Ejercicio 1: ¿Qué cita bíblica aparece en el texto sobre el primer día de kinder de Jonathan?
Ejercicio 2: Prosigue el texto sobre el primer día de kinder de Jonathan a partir de su última oración.

Texto:
Hoy fue el primer día de kinder de Jonathan. Su primer día de escuela… pero, siendo honesta, también se sintió como mi primer día.
Pensé que estaba lista. La mochila estaba preparada, el almuerzo hecho, y la ropa escogida con días de anticipación. Pero nada me preparó para el momento en que lo vi alejarse, entrando a un mundo completamente nuevo sin que yo le tomara la mano. De repente, mi corazón se llenó de preguntas.
¿Encajará?
¿Hará un amigo?
¿Se reirá y amará su nueva escuela?
¿Será amable? ¿Serán amables con él?
Y mientras todas esas preguntas me inundaban, también llegaron miedos que no quería admitir.
Pero en medio de esa ola de emociones, Dios susurró a mi corazón:
“No temas, porque Yo estoy contigo” (Isaías 41:10).
El Señor me recordó que Jesús está entrando a ese salón con él. Aunque Jonathan todavía no lo entienda, aunque su corazón pequeño no pueda comprender por completo la profundidad de Su presencia, Jesús está allí. No mirando desde lejos, no observando solamente desde el cielo, sino en medio de los crayones, los cuentos y los juegos en el recreo.

Entradas del listado:
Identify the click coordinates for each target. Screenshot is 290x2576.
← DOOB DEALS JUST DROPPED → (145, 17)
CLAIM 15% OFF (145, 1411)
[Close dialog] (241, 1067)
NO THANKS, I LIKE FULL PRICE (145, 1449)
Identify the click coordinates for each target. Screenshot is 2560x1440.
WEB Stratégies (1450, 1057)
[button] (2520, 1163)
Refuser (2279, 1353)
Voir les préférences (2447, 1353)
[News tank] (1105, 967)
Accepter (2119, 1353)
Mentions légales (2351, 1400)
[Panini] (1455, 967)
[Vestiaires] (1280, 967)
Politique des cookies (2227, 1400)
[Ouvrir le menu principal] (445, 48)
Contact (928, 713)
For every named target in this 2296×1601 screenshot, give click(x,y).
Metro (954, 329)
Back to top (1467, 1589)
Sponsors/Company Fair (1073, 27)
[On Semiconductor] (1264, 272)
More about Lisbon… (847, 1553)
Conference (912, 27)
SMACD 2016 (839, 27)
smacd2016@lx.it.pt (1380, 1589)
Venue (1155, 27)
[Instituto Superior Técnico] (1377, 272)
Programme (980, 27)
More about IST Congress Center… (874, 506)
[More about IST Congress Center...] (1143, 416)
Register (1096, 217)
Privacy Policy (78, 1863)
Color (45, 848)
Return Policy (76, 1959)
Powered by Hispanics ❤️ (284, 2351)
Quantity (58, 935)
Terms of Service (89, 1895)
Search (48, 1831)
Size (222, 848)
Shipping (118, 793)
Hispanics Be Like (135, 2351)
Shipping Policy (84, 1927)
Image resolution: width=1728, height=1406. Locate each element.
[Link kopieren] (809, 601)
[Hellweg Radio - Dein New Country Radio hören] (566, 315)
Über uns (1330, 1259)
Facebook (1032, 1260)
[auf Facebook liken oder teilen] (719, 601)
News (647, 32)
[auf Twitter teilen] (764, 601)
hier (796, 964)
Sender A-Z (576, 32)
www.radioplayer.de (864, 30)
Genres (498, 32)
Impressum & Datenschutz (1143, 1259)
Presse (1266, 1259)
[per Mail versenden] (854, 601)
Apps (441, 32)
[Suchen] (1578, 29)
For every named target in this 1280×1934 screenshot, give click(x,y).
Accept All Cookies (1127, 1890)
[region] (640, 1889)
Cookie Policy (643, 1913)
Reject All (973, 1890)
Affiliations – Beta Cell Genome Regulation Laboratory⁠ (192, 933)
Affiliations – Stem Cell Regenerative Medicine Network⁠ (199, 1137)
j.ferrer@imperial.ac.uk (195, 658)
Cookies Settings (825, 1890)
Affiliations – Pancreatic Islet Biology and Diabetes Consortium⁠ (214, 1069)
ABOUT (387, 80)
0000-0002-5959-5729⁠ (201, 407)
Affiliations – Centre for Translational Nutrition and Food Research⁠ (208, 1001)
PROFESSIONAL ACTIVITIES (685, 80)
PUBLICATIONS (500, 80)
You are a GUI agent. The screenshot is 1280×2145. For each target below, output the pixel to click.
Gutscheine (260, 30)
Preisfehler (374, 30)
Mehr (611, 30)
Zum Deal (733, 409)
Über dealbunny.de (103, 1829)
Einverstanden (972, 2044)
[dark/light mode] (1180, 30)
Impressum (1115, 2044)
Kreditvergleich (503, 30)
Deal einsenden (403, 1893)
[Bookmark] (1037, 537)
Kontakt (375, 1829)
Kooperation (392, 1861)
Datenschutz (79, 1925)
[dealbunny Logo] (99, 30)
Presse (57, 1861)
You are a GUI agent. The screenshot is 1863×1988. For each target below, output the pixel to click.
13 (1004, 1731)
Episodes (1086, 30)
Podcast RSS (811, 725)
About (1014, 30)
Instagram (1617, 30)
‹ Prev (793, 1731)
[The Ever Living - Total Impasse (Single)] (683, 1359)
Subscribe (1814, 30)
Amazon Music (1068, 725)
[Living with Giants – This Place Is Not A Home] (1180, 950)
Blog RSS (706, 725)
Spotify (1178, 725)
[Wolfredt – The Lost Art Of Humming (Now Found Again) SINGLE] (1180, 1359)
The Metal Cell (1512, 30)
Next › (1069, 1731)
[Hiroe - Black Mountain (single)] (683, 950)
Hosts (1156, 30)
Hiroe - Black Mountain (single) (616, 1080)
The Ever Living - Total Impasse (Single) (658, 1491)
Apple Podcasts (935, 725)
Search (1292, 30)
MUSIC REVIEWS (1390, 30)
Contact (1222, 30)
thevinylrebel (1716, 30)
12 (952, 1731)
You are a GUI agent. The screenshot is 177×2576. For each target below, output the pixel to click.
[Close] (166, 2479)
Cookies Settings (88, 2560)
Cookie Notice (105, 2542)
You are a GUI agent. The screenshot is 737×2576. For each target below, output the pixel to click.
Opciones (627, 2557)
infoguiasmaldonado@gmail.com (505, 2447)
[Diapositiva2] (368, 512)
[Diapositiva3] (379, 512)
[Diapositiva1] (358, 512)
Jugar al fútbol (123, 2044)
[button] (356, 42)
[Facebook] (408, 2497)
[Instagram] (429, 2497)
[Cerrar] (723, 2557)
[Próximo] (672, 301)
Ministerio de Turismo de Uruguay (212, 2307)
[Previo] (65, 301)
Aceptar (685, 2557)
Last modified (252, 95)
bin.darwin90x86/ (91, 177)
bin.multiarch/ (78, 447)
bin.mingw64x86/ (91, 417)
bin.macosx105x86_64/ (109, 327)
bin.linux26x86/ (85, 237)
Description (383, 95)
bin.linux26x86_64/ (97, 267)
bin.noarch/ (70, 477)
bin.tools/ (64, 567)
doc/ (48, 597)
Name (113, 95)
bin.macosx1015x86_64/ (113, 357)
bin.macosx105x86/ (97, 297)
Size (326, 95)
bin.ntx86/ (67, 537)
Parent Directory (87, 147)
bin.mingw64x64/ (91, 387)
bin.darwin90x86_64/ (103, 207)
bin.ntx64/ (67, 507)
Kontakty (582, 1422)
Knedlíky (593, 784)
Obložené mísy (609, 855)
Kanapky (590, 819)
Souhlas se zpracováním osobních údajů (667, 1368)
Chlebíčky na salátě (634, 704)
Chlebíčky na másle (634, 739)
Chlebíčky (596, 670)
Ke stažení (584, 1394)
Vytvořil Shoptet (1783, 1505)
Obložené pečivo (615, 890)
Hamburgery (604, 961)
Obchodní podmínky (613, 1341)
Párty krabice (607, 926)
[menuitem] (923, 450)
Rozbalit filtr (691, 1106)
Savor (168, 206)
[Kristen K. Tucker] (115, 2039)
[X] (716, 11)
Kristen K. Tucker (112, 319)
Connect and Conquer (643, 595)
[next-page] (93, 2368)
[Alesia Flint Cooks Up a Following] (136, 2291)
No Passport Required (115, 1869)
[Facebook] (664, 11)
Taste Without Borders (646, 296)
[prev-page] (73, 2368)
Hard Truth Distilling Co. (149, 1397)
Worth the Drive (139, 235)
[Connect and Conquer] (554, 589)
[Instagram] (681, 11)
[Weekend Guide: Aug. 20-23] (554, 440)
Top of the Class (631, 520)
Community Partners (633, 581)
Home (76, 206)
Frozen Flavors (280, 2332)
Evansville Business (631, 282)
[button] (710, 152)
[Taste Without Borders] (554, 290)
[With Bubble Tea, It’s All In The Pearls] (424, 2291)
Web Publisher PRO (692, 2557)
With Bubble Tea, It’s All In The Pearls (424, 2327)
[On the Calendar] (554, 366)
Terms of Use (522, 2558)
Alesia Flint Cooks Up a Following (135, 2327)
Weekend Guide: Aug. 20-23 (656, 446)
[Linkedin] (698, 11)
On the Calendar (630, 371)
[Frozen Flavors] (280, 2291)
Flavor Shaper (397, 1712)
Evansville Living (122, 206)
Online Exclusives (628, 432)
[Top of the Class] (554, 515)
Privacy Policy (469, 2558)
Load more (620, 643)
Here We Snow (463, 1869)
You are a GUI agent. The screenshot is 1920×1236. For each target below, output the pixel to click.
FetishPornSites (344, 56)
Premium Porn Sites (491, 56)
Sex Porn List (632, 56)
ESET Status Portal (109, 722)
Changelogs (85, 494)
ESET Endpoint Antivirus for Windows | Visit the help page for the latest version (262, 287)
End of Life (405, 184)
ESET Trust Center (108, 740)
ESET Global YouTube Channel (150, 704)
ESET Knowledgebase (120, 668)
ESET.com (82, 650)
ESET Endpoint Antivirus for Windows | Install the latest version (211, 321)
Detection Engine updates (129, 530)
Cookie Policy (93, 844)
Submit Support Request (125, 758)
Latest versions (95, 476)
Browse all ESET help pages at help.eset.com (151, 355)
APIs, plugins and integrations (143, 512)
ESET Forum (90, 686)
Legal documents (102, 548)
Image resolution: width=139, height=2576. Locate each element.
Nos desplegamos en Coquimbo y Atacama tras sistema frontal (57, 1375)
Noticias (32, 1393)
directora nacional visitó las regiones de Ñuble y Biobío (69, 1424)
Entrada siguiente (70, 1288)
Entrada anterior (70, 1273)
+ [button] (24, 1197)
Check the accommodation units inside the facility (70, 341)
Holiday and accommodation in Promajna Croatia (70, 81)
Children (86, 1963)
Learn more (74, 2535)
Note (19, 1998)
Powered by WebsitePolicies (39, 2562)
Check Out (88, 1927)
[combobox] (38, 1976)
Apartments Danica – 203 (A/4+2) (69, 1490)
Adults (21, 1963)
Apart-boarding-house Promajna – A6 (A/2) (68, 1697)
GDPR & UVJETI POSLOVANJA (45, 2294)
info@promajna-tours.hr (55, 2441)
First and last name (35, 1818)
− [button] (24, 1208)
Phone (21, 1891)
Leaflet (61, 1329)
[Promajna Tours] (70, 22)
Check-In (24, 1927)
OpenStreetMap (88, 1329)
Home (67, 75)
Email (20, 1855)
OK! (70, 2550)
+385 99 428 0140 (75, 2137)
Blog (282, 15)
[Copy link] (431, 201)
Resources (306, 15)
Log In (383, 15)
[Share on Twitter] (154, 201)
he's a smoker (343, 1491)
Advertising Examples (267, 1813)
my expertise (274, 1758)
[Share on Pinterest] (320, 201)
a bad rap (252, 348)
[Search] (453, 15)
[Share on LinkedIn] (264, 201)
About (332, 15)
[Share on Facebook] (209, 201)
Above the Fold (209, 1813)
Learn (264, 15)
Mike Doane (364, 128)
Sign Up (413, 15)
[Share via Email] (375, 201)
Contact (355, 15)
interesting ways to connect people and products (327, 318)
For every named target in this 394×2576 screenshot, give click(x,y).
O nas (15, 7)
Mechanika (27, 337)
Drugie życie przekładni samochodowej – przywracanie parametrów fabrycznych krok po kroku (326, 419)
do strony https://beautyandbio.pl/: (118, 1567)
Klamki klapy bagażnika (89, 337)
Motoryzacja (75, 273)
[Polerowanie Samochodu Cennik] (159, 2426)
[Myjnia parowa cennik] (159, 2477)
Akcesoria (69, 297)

Respuesta 1: "No temas, porque Yo estoy contigo" (Isaías 41:10).

Respuesta 2:
No tenemos idea de cuán protegidos están nuestros hijos.
No importa lo que Jonathan decida hacer hoy, si levanta la mano en clase o se queda callado, si juega con diez niños o con uno solo, Jesús está a su lado. Dios no trabaja “por turnos,” no entra y sale dependiendo de la situación. Él no puede no estar con nosotros.
Nos guste o no, lo sintamos o no, Dios está ahí. Y no puede dejar de amar ni de escuchar... es quién Él es. Nos ha atraído a un amor de pacto que no nos suelta.
Y en esa verdad, puedo volver a respirar.
Hoy oro esto por mi hijo y por cada mamá que envía a su pequeño al mundo por primera vez:
Señor, protege a nuestros hijos cuando den pasos en lugares nuevos. Guarda sus corazones y mentes. Hazles sentir Tu presencia, aunque aún no tengan las palabras para describirla. Dales valor para ser amables, fuerza para enfrentar nuevos retos y un gozo que solo viene de Ti. Recuérdanos, a nosotras sus mamás, que Tú los amas más de lo que jamás podríamos y que usas cada momento para su bien y para Tu gloria. Amén.
El Salmo 9 nos recuerda: “El Señor es refugio para los oprimidos, es su baluarte en momentos de angustia.” Que esa sea la canción de nuestros corazones mientras vemos a nuestros pequeños dar pasos valientes en el mundo — sabiendo que nunca los dan solos.